Reviewer tools

The reviewer tools are a suite of tests and utilities to help you reviewing packages. Checks that are run by default are equivalent to store default settings.

Install the tools

You first need to install the bzr package to fetch the source of the tools:

sudo apt install bzr

Then, get the tools and set the Python path to the root of the tools directory:

bzr branch lp:click-reviewers-tools
cd ./click-reviewers-tools
export PYTHONPATH=./

Run checks locally

The click-review binary is the main tool to run checks on snaps. This command takes a path to a local snap as an argument. It does not run the snap but sanity checks its metadata and paths according to the general security policy.

$ ./bin/click-review /tmp/foo-snap_1.0_amd64.snap

In case of success, click-review will print pass:

$ ./bin/click-review /tmp/foo-snap_1.0_amd64.snap
/tmp/foo-snap_1.0_amd64.snap: pass

In case of failure, two categories of issues can be displayed: errors and warnings. Errors block a snap from being released (unless manually approved). For example:

$ ./bin/click-review /tmp/foo-snap_1.0_amd64.snap
Errors
------
 - lint-snap-v2:confinement_classic
    (NEEDS REVIEW) confinement 'classic' not allowed
 - lint-snap-v2:confinement_classic_with_interfaces
    confinement 'classic' not allowed with plugs/slots
    https://launchpad.net/bugs/1655369
Warnings
--------
 - lint-snap-v2:meta_gui_desktop
    desktop interfaces (x11) specified without meta/gui/*.desktop. Please provide a desktop file via setup/gui/*.desktop if using snapcraft or meta/gui/*.desktop otherwise. It should reference one of the 'apps' from your snapcraft/snap.yaml.

You can then:

  • ask the uploader to remove or change the offending code
  • reject the snap
  • approve the snap anyway
  • edit its snap-declaration assertion to make it conform to your security policies or to adapt it to your users needs.

Edit snap declarations

Snap declarations allow reviewers to enable specific features on snaps, such as allowing auto-connections of interfaces and setting up automated aliases for snap commands.

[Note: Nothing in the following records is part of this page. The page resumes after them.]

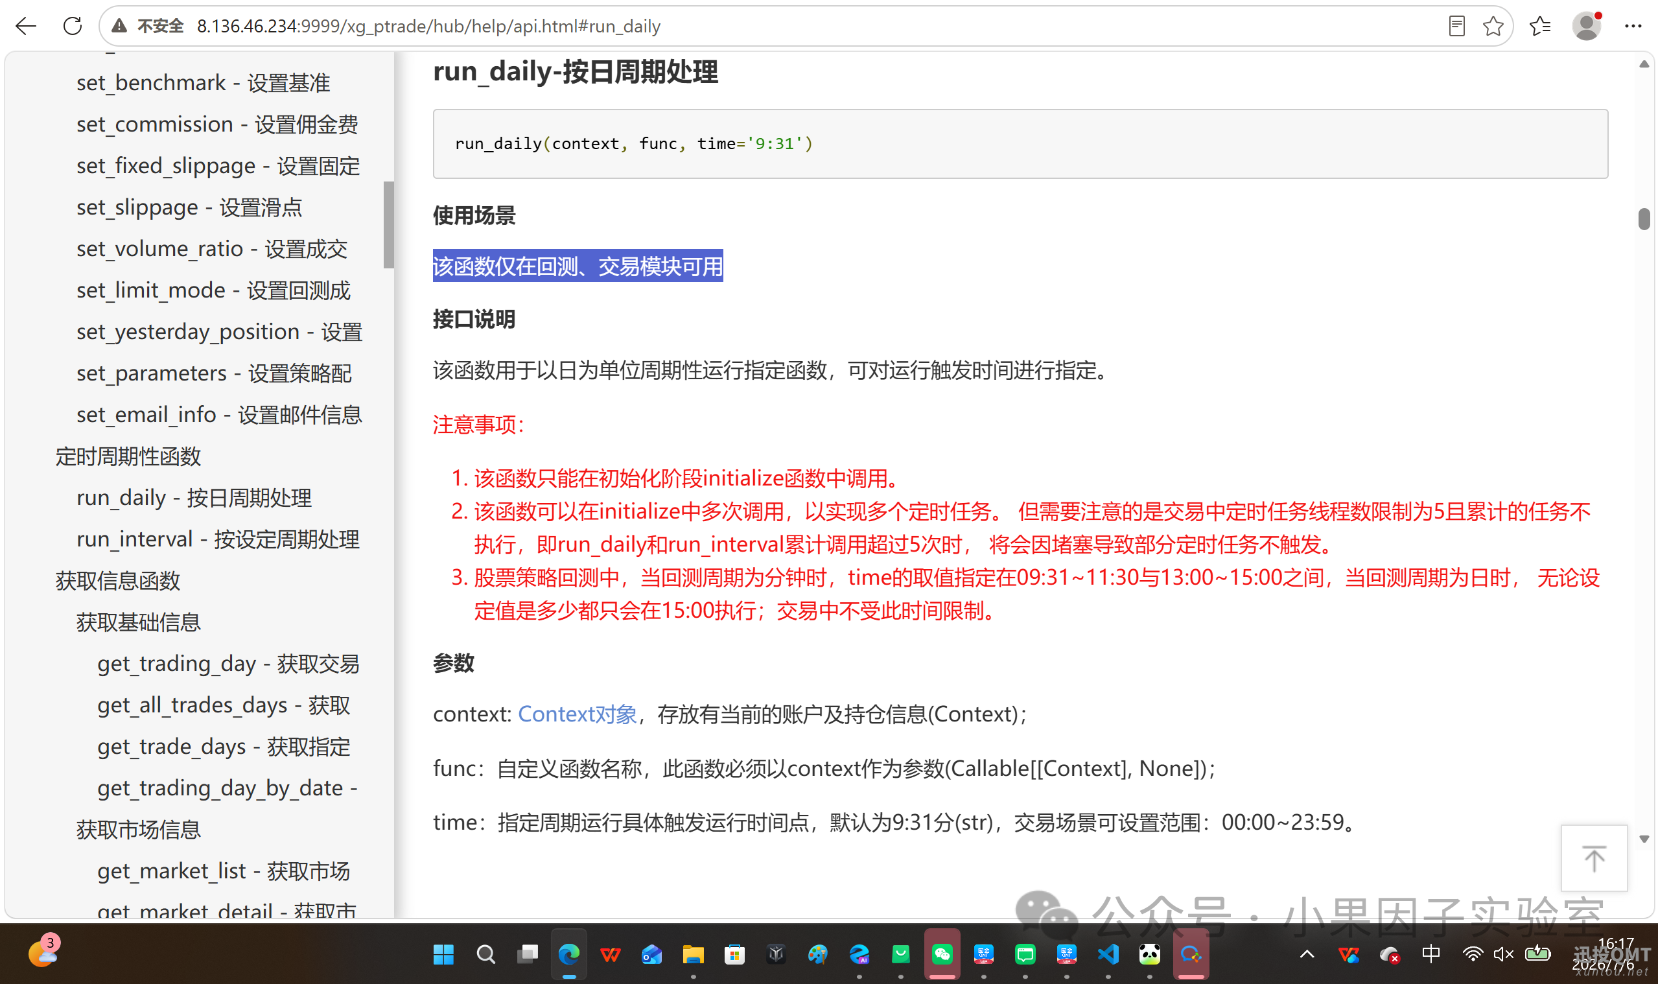Viewport: 1658px width, 984px height.
Task: Show hidden system tray icons chevron
Action: pyautogui.click(x=1307, y=955)
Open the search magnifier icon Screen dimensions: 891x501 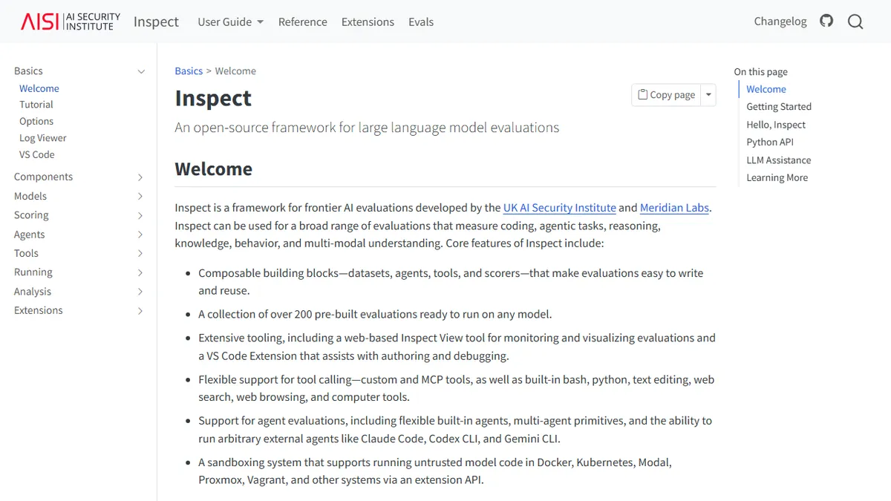click(855, 22)
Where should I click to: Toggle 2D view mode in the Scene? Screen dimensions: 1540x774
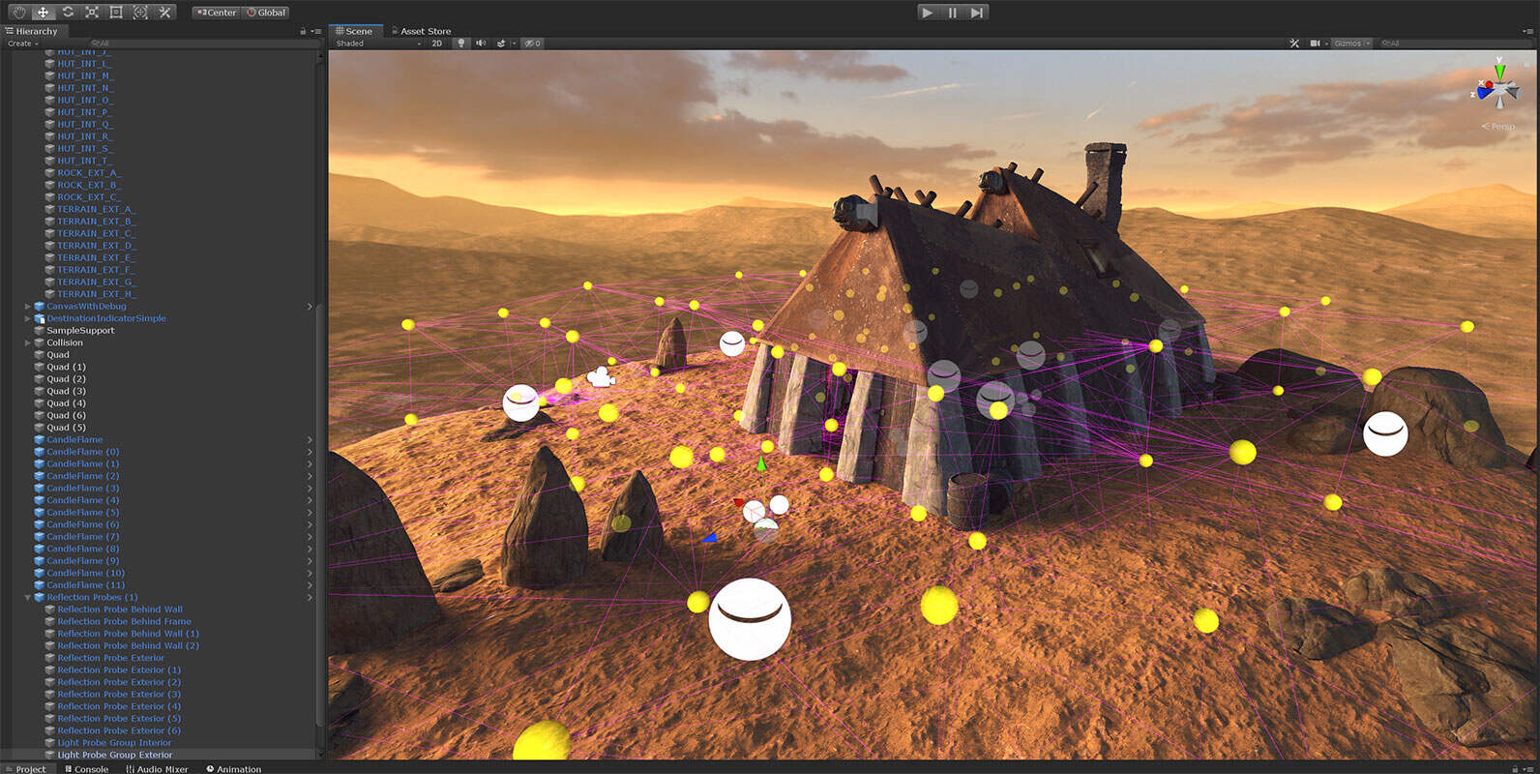pyautogui.click(x=436, y=44)
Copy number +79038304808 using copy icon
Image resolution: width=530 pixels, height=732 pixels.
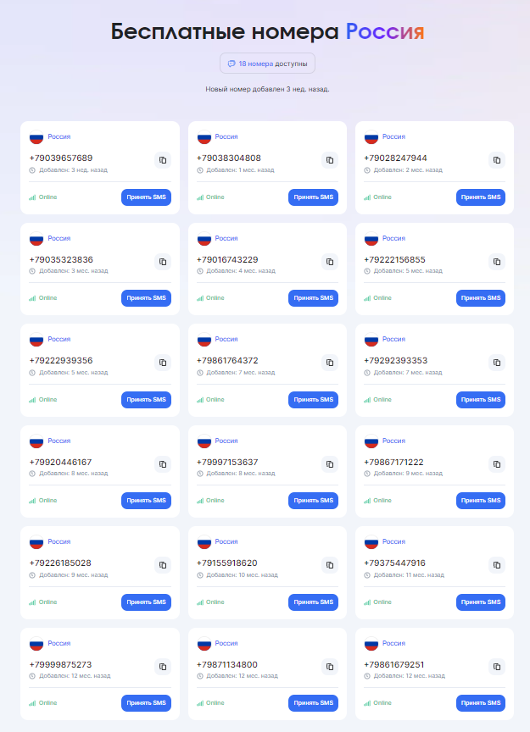[x=330, y=159]
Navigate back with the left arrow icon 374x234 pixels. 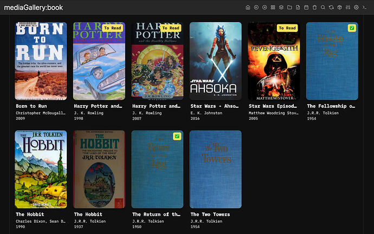[x=256, y=8]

Their content needs to be provided in JSON through the reviewer form in the store. To ease this process, you can use the bin/create-snap-declaration.py script.

For example, the network manager snap declares: slots: [ network-manager ] and plugs: [ firewall-control, network, network-bind, network-control, network-manager ]. If all the plugged interfaces for network-manager are meant to be auto-connected and other snaps are to be allowed to connect to the network-manager slot, the reviewer would use:

$ ./bin/create-snap-declaration.py --plug-auto-connection=network-control,firewall-control,network-manager,network,network-bind --slot-connection=network-manager
WARN: adding missing 'installation' for 'network-manager' from base decl
WARN: adding missing 'auto-connection' for 'network-manager' from base decl
slots:
{
  "network-manager": {
    "allow-connection": "true",
    "allow-installation": {
      "slot-snap-type": [
        "app",
        "core"
      ]
    },
    "deny-auto-connection": "true"
  }
}
plugs:
{
  "firewall-control": {
    "allow-auto-connection": "true"
  },
  "network": {
    "allow-auto-connection": "true"
  },
  "network-bind": {
    "allow-auto-connection": "true"
  },
  "network-control": {
    "allow-auto-connection": "true"
  },
  "network-manager": {
    "allow-auto-connection": "true"
  }
}

Then paste the output into the reviewer form.